Meta Learning as Bayes Risk Minimization

TL;DR

This paper introduces a probabilistic framework for meta-learning, framing it as Bayesian risk minimization, and proposes a Gaussian approximation that improves posterior estimation in Neural Processes, validated on benchmarks.

Contribution

It formalizes meta-learning as Bayesian risk minimization and develops a Gaussian approximation for the posterior that enhances Neural Process models.

Findings

The Gaussian approximation converges to the maximum likelihood estimate at the same rate as the true posterior.

The proposed method outperforms existing models on benchmark datasets.
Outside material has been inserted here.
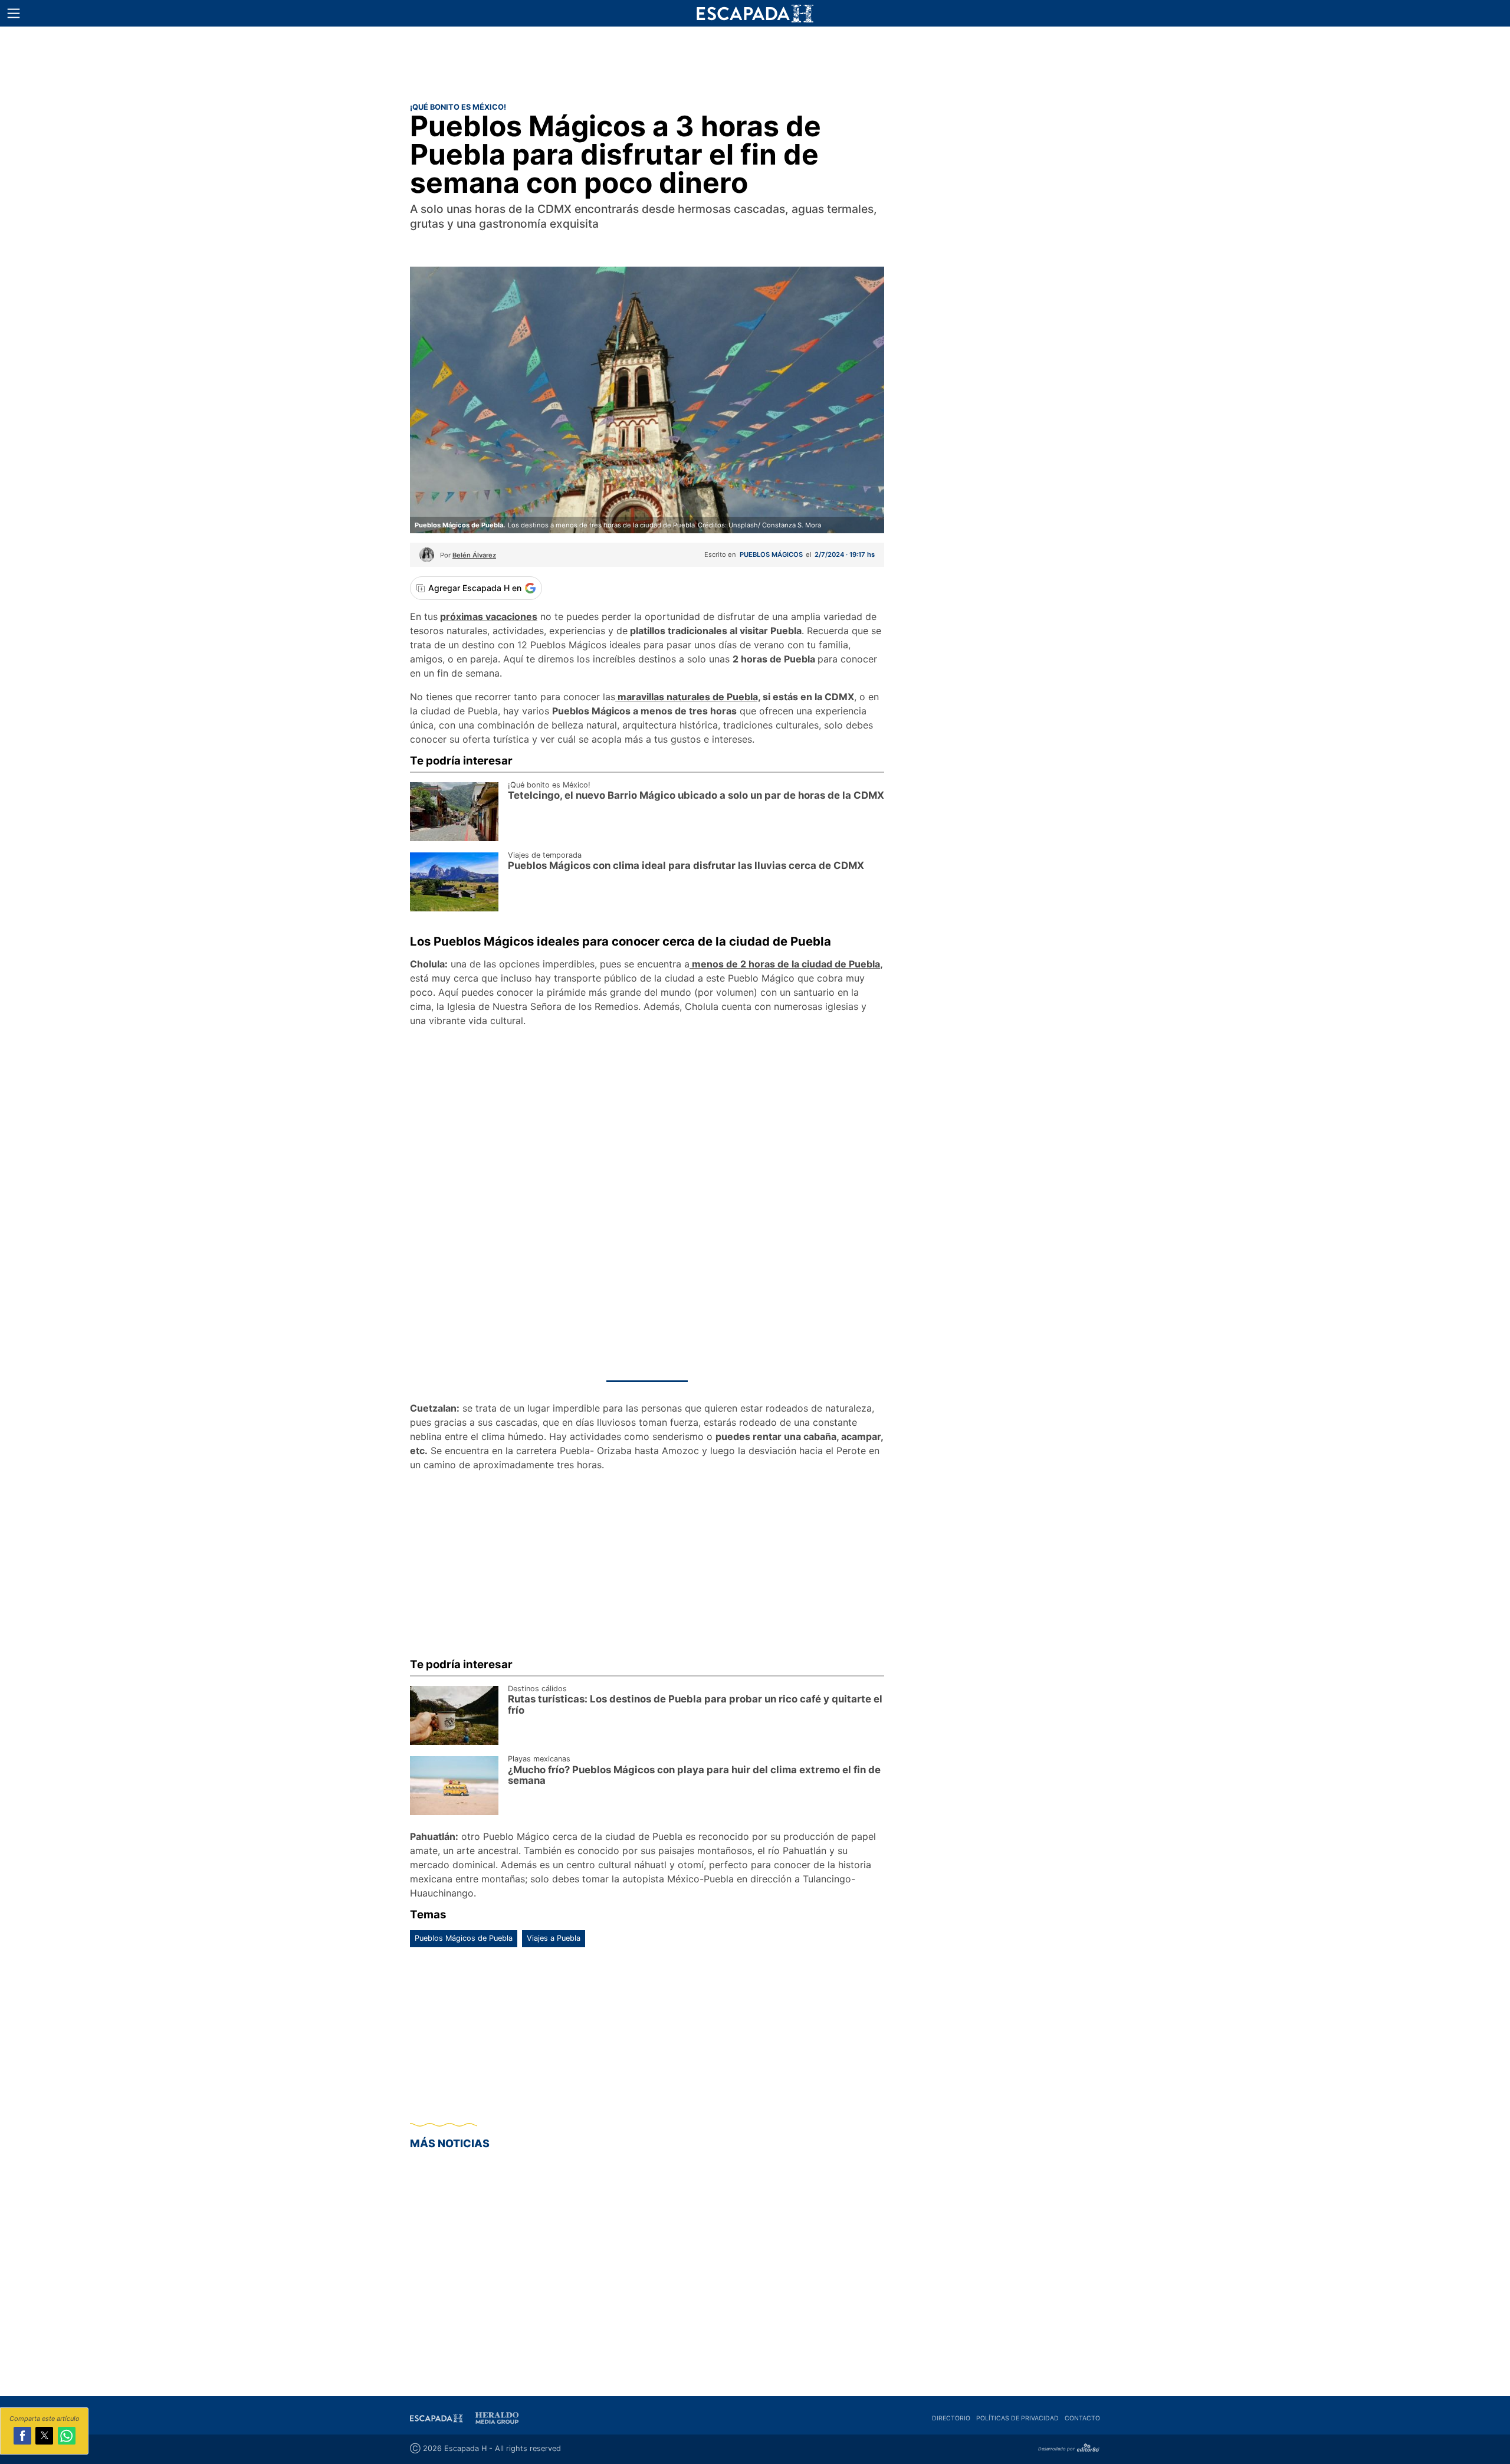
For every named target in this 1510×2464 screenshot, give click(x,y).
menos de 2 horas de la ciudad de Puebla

The framework justifies the Neural Process philosophy through Bayesian principles.

Abstract

Meta-Learning is a family of methods that use a set of interrelated tasks to learn a model that can quickly learn a new query task from a possibly small contextual dataset. In this study, we use a probabilistic framework to formalize what it means for two tasks to be related and reframe the meta-learning problem into the problem of Bayesian risk minimization (BRM). In our formulation, the BRM optimal solution is given by the predictive distribution computed from the posterior distribution of the task-specific latent variable conditioned on the contextual dataset, and this justifies the philosophy of Neural Process. However, the posterior distribution in Neural Process violates the way the posterior distribution changes with the contextual dataset. To address this problem, we present a novel Gaussian approximation for the posterior distribution that generalizes the posterior of the linear Gaussian model. Unlike that of the Neural Process, our approximation of the posterior distributions converges to the maximum likelihood estimate with the same rate as the true posterior distribution. We also demonstrate the competitiveness of our approach on benchmark datasets.